#### [What the exercise asks]
Which lines in the data below contain the word "will"? Return each of them.

#### [Pixel coordinate grounding data]
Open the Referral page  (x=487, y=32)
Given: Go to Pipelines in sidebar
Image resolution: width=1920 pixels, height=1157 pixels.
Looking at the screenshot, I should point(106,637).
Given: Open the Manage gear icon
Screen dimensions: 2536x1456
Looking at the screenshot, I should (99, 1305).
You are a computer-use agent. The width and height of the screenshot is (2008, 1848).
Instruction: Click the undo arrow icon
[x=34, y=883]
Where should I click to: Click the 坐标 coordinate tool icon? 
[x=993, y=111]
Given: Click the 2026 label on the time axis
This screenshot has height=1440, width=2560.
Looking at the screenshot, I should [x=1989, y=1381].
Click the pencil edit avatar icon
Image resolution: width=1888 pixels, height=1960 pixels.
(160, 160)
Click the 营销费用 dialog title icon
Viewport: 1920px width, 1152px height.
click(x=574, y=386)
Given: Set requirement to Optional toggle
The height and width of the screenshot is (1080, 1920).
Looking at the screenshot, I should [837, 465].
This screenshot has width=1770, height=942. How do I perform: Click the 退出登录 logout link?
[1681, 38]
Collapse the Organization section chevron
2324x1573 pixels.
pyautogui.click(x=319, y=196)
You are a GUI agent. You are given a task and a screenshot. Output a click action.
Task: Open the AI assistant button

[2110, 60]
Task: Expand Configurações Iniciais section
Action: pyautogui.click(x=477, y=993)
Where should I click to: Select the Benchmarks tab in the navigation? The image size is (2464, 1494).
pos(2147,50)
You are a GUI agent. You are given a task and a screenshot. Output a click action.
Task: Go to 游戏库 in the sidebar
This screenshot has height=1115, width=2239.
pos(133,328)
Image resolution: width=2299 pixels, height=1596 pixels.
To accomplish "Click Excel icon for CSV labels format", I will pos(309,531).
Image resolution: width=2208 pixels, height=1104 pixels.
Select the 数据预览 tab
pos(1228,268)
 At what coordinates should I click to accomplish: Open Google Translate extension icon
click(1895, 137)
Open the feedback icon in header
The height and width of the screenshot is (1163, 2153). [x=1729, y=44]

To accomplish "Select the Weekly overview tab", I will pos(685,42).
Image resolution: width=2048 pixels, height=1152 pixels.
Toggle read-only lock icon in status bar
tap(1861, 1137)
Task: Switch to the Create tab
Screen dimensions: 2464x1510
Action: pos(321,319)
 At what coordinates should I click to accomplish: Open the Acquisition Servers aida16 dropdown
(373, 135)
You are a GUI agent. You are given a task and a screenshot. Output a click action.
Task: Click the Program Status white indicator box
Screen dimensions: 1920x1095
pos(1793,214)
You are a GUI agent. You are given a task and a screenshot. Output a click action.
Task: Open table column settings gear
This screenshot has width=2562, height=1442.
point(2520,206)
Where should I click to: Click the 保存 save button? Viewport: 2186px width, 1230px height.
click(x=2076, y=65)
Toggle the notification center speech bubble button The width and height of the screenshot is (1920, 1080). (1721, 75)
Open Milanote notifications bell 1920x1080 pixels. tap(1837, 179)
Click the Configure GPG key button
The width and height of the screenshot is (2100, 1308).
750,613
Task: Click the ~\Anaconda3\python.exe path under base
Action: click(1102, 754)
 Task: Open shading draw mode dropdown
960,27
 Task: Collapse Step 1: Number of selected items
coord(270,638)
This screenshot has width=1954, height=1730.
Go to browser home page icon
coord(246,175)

#### [Task result]
To accomplish "Click Excel icon for CSV labels format", I will pos(309,531).
To accomplish "Select the Weekly overview tab", I will pos(685,42).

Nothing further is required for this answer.